ひときわ目立つ船場センタービルもこの街のランドマークだ。
そんな船場の街に生まれたカレー、その名も「船場カリー」は、中央大通りに面した間口の小さな店だ。
歩道を歩いてたら現れる「船場カリー」の黄色い看板。
店は2階にあるため、歩道に面してるのは階段のみだ。
営業時間は月曜から金曜の11時から14時までというタイトなもので、この地域で働くビジネスマンや住人以外の人には少しハードルが高い。
ここは本店であり、創業の店だ。
昼時にはこのように、ビジネスマン達が列を成す。
オオサカン・カレー文化のグルーヴ感、ここにあり
船場カリーが創業したのは1997年のこと。
地下鉄御堂筋線 本町駅から歩いて5分、ビジネス街のど真ん中だ。
地名を冠したシンプルな店名とその味はたちまち人気となった。
2020年6月現在、大阪を中心に11店舗で営業されている。
本店の店内は狭く、ほぼ全員のお客さんが相席となる。
メニューは基本のビーフカリーから始まり、トンカツカリー、チキンカツカリーなど様々なバリエーションがあるが、船場カリーで人気のメニューはすじ肉をトッピングした「すじカリー」だ。

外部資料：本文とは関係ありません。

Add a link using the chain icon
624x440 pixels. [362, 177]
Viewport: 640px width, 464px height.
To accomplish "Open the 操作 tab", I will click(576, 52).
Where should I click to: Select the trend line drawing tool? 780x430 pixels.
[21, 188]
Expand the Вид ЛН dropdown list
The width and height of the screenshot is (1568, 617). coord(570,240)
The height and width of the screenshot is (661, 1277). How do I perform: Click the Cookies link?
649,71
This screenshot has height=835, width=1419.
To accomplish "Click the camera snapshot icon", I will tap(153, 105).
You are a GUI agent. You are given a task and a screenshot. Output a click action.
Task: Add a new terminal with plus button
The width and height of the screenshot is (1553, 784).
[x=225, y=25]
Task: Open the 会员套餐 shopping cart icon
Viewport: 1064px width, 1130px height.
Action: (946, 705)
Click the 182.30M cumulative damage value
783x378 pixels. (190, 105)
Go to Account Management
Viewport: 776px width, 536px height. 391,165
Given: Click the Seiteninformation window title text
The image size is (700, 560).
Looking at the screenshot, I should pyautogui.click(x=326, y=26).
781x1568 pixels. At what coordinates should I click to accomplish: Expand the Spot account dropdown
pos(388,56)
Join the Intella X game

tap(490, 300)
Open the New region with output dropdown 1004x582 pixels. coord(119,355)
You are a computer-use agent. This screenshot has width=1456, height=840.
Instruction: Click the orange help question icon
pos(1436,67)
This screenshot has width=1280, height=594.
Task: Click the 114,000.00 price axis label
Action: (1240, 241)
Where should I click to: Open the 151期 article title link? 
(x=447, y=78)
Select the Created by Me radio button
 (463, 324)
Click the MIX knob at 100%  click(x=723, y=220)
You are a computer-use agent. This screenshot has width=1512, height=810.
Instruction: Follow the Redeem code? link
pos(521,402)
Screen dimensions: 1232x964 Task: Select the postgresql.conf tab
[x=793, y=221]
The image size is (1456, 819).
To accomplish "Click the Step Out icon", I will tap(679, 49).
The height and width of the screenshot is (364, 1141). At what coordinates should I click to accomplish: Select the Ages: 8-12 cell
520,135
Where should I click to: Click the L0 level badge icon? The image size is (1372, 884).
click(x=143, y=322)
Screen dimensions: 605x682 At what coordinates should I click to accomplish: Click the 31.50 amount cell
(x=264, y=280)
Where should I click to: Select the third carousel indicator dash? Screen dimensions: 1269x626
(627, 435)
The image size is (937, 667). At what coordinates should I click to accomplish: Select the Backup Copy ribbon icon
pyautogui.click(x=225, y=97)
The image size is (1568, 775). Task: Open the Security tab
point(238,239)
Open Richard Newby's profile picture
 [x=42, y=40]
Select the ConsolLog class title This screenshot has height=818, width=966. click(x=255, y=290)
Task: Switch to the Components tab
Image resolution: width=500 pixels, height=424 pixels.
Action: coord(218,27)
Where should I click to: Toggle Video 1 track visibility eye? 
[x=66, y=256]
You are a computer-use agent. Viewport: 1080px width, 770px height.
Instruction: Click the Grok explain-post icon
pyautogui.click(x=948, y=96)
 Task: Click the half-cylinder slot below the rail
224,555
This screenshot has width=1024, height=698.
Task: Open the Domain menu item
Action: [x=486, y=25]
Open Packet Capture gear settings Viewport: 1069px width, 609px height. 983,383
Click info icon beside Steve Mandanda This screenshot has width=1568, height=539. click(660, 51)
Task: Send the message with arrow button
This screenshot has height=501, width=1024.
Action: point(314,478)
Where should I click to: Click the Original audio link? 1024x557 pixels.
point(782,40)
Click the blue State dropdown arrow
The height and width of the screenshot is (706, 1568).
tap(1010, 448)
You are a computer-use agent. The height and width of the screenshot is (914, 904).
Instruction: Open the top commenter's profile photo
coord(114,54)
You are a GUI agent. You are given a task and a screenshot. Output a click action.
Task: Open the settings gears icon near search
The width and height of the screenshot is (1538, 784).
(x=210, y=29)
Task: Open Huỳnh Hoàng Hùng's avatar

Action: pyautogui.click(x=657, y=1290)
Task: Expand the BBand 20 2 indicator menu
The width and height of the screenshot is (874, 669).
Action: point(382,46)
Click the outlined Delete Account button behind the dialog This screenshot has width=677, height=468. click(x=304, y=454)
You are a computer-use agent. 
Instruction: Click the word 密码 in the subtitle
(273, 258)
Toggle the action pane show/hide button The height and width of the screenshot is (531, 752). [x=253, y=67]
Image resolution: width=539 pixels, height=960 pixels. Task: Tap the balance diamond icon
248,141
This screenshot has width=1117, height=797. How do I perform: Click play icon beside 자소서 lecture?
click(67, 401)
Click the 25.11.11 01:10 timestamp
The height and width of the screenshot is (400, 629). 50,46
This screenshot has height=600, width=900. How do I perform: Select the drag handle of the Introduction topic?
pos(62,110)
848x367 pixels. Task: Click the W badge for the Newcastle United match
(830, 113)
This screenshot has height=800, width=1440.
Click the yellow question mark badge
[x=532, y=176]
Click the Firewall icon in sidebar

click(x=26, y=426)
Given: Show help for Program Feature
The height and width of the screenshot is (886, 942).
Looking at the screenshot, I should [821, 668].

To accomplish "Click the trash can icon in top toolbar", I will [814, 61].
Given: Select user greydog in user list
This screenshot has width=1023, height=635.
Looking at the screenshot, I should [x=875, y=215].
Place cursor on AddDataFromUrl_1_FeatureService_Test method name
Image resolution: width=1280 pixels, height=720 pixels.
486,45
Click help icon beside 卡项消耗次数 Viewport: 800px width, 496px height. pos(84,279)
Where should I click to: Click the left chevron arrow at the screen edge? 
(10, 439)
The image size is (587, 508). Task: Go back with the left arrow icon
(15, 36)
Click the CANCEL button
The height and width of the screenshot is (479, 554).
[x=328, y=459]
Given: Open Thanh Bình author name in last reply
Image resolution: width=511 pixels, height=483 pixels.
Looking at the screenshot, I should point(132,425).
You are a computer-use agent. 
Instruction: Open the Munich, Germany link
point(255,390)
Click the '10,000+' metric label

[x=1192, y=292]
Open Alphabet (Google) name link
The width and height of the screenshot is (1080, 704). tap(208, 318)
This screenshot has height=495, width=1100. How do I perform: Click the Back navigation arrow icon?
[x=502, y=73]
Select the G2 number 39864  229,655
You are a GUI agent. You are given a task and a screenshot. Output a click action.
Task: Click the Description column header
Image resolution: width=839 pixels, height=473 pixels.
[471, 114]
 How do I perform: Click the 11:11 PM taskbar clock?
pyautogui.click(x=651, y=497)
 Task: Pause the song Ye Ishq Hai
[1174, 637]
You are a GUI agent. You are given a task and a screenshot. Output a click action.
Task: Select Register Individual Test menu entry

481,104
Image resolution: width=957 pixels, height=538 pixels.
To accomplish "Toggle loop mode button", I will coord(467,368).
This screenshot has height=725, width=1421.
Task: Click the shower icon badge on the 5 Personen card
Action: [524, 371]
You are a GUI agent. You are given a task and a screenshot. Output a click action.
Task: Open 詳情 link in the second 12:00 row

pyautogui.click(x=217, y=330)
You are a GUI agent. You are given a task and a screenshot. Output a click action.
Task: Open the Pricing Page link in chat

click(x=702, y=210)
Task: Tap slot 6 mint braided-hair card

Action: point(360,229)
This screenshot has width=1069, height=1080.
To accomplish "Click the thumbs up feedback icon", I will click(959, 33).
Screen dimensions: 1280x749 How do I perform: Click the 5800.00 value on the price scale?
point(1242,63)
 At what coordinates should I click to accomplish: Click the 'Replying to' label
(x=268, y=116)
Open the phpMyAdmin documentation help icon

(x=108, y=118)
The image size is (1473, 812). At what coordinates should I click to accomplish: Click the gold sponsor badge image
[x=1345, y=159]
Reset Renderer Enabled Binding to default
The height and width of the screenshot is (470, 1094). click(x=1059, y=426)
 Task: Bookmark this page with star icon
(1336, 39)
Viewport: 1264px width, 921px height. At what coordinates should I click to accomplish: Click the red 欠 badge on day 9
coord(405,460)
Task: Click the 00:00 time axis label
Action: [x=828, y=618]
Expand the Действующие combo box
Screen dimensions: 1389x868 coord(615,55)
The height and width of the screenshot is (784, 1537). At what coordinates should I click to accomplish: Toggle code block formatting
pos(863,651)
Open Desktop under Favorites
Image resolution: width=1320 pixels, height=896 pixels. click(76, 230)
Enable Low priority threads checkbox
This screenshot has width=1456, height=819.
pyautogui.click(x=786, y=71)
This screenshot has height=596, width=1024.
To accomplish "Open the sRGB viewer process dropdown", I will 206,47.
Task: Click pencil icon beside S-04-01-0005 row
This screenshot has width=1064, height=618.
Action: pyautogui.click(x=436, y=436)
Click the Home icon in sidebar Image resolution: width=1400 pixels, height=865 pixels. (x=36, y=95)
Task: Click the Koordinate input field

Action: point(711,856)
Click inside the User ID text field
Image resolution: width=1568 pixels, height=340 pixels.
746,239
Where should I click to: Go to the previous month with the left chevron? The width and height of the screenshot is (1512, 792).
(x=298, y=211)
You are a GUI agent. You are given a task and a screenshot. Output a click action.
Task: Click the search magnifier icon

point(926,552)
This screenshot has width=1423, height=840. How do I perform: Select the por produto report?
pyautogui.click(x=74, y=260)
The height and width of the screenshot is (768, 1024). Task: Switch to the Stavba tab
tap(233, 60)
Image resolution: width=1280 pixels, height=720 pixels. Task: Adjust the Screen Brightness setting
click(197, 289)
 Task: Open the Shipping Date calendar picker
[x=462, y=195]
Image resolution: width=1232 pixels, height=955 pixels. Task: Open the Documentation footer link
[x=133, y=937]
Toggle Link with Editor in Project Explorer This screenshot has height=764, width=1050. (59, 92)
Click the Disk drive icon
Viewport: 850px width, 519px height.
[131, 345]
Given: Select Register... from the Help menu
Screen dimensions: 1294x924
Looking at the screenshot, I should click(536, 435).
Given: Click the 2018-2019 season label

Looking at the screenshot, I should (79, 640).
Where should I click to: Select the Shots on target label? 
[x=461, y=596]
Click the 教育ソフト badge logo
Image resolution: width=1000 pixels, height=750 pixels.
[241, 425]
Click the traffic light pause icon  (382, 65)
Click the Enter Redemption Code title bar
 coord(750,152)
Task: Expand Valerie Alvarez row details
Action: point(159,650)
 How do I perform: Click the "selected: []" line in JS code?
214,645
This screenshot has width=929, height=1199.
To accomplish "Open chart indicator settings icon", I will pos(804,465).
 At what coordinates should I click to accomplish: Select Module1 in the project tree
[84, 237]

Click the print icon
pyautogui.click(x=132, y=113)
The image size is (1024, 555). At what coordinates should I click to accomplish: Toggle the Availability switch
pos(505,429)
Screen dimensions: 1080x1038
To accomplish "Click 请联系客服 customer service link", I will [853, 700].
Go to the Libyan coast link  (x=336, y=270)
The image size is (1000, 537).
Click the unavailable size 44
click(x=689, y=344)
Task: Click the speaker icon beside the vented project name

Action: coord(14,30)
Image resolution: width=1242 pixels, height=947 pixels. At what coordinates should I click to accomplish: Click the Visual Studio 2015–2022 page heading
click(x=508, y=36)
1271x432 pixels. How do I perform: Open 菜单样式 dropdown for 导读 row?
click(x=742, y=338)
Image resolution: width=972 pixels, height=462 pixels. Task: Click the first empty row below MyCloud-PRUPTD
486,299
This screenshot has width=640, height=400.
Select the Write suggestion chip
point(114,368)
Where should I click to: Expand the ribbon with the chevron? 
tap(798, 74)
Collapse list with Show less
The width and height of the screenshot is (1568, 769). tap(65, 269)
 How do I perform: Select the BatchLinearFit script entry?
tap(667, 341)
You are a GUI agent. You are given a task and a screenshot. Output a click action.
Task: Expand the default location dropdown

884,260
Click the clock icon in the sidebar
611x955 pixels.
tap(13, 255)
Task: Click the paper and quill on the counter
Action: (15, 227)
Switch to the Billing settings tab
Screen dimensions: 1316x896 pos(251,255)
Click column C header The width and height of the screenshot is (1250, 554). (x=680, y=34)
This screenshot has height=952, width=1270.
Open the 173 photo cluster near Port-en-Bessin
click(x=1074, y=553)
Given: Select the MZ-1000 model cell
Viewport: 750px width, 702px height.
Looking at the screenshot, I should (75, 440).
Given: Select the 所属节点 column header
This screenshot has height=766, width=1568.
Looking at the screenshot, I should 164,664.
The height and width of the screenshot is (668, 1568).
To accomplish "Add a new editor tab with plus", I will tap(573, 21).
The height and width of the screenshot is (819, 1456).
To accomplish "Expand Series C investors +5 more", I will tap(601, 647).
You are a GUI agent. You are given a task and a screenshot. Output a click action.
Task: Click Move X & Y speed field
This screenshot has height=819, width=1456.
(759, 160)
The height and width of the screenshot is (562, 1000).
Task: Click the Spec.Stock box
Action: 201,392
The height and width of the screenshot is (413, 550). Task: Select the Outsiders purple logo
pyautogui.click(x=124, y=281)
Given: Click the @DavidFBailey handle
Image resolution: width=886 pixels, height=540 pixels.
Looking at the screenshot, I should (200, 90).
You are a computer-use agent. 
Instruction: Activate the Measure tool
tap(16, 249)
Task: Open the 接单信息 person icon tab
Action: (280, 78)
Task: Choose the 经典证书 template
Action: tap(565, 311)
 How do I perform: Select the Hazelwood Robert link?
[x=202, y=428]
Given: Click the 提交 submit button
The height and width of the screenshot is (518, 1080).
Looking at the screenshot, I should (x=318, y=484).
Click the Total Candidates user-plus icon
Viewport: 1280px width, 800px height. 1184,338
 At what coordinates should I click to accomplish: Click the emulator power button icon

ここではスタンダードな「ビーフカリー」と、「温泉玉子」をオーダー。
テーブルの上に置かれた小瓶が二つ。それぞれ…
福新漬けと、
らっきょうだ。
ちなみに私はどちらも足さず、与えられたルーをそのまま食べる派である。
漆黒のカリー、それが船場カリー
しばらくして運ばれてきた「ビーフカリー」と「温泉玉子」!
想像以上の黒さが絶大なインパクトを残す。
ルーレシピは公開されていないが、公式ページによるとターメリック、ガラムマサラ、ナツメグ、ジンジャーなどに烏賊墨(イカスミ)が加えられているのだという。だからこの黒さなのだろう。
いやぁ、それにしても黒い!
ここに…
温泉玉子を…
ドローップ!!
優しいスプーン捌きでブレイクさせると、黄身が漆黒のルーの上に鮮やかなインパクトを残す。
それはまるで、ダークマターで満たされた宇宙空間にひときわ輝く恒星のようだ。
ルーの味はとにかくコクがあり、そして強めのスパイスがすぐに身体を熱くさせてくれる。
大阪カレーの特徴としてスプーンを口に入れた瞬間は甘くても、後からどんどんスパイスが効いてくるというものがあるが、船場カリーもその文法に則っている。
そして温泉玉子のやさしい味が絶妙にルーにマッチし、この上ない幸せとなって胃袋に運ばれる。
商業の街大阪、そして食の街大阪で育まれたカレー文化。その一端は間違いなくここ船場カリーにあった。